Sherif Lotfi: Actually, success is a bit like Y2K that nobody knows. Y2K, like, the transition happened and nothing happened, and so everybody says, oh, it wasn't a big deal. Well, it was actually a success because of all the work that went into it that made it not a big deal. In some ways, if that happens for us, it means we're going for the industry as a whole, we transition to this new risk free rates and reference rates, there's no hiccups. There's no hiccups in markets, there's no hiccups in evaluations, there's no client that feels like they've been left behind, that client communication has happened, sort of, smoothly, all the IT systems work, the different jurisdictions in the world do manage the transition in relative harmony, then we've had a very, very successful program.

Christoph Rode: Everyone in the financial markets need to know that this transition is happening.  LIBOR is going to go away eventually. New products have to be created and we need to make sure that we deal with existing legacy contracts, that we know what's actually happens when LIBOR disappears. It's really important, because right now there's so many contracts that don't even specify what happens if LIBOR is not quoted.  So there needs to be fallback protection in all these contracts, everyone needs to beware of this, because there may be some niches that people haven't thought about, right? So there's always an opportunity for people to think about their own in- little space and niches they work in, and to see if there's any exposure.

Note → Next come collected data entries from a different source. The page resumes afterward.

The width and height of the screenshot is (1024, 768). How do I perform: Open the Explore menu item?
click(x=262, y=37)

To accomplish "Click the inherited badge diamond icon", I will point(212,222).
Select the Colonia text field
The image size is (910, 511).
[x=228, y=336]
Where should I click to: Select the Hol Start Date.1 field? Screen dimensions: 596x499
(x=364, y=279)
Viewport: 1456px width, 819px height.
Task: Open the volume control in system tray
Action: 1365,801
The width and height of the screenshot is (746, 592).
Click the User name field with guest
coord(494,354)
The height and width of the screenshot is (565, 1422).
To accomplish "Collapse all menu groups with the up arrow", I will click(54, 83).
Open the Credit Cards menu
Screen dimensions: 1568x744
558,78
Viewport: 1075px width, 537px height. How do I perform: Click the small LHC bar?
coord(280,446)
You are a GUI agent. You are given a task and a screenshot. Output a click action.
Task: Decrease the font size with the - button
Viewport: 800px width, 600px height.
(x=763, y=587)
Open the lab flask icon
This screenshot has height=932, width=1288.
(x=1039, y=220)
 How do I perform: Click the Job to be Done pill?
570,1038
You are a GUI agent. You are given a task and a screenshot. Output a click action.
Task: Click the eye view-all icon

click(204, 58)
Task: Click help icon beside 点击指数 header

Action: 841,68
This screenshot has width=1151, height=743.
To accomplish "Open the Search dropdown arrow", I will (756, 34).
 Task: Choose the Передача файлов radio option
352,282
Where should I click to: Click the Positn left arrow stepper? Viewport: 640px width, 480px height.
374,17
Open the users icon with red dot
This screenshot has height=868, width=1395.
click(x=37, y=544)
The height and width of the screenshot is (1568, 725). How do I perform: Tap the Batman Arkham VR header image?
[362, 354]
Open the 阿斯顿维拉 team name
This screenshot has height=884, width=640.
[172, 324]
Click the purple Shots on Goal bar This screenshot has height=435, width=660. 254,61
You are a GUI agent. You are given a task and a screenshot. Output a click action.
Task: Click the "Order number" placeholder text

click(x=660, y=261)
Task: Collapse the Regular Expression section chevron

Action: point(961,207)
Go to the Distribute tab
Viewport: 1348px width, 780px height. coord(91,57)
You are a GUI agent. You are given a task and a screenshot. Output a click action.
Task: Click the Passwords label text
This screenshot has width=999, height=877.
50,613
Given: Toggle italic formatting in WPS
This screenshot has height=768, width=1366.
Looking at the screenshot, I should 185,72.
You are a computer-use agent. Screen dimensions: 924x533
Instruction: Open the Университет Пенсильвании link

Christina Buoninfante: We need to be ready, as Mizuho, to offer these new alternative rates to our clients. So almost every single employee plays a part there. Whether you're in the HR function or the finance function or the risk function, you may not be talking to clients on a daily basis but somewhere in the bank, you're supporting, our, our offerings.

Sherif Lotfi: When you have a system has so many pieces to it, the one thing which we can never lose sight of, is how we interact about this transaction with our clients. So what's our client communication strategy? What's going to happen with our clients? Are our clients ready? And make sure that there is adequate representation in our own processes, about what the front office needs in terms, to have a successful client transition.